Die Defizitverfahren wurden zuletzt aufgrund der Corona-Krise und der Auswirkungen des russischen Angriffs auf die Ukraine ausgesetzt. Wenn ein Strafverfahren eingeleitet wird, muss das betroffene Land Maßnahmen ergreifen, um die Verschuldung und das Defizit zu reduzieren. Dies dient insbesondere der Sicherung der Stabilität der Eurozone.

Das Ziel des Defizitverfahrens ist es, Staaten dazu zu bringen, eine solide Haushaltsführung zu gewährleisten. Theoretisch sind bei fortgesetzten Verstößen auch Strafen in Milliardenhöhe möglich. In der Praxis wurden diese jedoch noch nie verhängt.

Die Einhaltung der Regeln für Haushaltsdefizite und Staatsschulden in den EU-Ländern wird von der EU-Kommission überwacht. Gemäß dem Regelwerk ist eine Neuverschuldung von bis zu drei Prozent des Bruttoinlandsprodukts (BIP) erlaubt. Zwölf EU-Staaten haben laut Angaben der Behörde im letzten Jahr die Obergrenze für dieses Defizit nicht eingehalten oder werden dies laut Prognose in diesem Jahr überschreiten.

So geht es weiter

Es gibt nur sieben Länder, gegen die neue Verfahren eingeleitet wurden, da die Kommission verschiedene Faktoren berücksichtigt. Dies beinhaltet zum Beispiel, ob das Überschreiten der Defizitgrenze nur minimal ist, aufgrund spezieller wirtschaftlicher Umstände als außergewöhnlich betrachtet wird oder ob zusätzliche Investitionen in Verteidigung getätigt wurden.

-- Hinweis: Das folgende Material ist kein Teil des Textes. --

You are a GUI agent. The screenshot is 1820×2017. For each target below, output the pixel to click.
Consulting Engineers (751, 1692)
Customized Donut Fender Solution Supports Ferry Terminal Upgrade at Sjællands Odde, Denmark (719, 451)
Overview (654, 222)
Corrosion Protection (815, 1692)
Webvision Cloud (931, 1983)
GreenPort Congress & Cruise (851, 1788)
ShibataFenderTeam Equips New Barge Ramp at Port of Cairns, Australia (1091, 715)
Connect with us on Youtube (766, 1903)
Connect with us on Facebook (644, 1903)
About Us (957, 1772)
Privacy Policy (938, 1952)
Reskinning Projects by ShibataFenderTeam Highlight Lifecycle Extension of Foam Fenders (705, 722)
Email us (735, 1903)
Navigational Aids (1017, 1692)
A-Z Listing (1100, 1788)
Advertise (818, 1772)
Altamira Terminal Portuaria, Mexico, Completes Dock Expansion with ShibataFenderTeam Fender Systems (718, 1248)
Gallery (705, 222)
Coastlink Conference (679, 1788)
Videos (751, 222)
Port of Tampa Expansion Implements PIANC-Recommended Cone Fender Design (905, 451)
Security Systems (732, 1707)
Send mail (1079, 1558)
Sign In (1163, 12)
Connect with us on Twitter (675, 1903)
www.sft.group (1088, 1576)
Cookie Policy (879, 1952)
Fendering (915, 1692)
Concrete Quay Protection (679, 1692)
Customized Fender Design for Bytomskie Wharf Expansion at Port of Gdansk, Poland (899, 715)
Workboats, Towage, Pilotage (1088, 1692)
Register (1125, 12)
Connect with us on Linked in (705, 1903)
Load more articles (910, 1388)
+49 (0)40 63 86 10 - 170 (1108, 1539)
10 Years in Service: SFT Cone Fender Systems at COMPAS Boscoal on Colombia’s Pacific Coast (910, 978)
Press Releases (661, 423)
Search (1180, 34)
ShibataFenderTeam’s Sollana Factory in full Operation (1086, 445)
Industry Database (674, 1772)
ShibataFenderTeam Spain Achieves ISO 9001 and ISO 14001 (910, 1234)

Der nächste Schritt im Verfahren sind nun Stellungnahmen des Wirtschafts- und Finanzausschusses, die innerhalb von zwei Wochen erfolgen müssen. Danach will die Kommission Stellungnahmen abgeben, um das Bestehen eines übermäßigen Defizits in den betreffenden Ländern zu bestätigen. Dann wird die Kommission im Juli den EU-Finanzministern vorschlagen, Empfehlungen zur Defizitreduzierung für die betroffenen Länder auszusprechen.

Das Regelwerk für Staatsschulden und Defizite, das auch Stabilitäts- und Wachstumspakt genannt wird, wurde kürzlich nach langen Debatten reformiert. Es bleibt jedoch weiterhin gültig, dass der Schuldenstand eines Mitgliedstaates 60 Prozent der Wirtschaftsleistung nicht überschreiten darf. Gleichzeitig muss das gesamtstaatliche Finanzierungsdefizit – also die Differenz zwischen den Einnahmen und Ausgaben des öffentlichen Haushalts, die hauptsächlich durch Kredite gedeckt wird – unter drei Prozent des Bruttoinlandsprodukts (BIP) bleiben.

Um sicherzustellen, dass die Finanzen stabil sind, muss jedes Land in Zusammenarbeit mit der EU-Kommission, die für die Überwachung zuständig ist, einen Haushaltsplan für vier Jahre erstellen. Unter bestimmten Bedingungen, wie zum Beispiel wenn sich ein Land zu wachstumsfördernden Reformen und Investitionen verpflichtet, kann der Plan auf sieben Jahre ausgedehnt werden. Die EU-Kommission kann auch vorübergehend den Anstieg der Zinszahlungen bei der Berechnung der Anpassungsbemühungen berücksichtigen.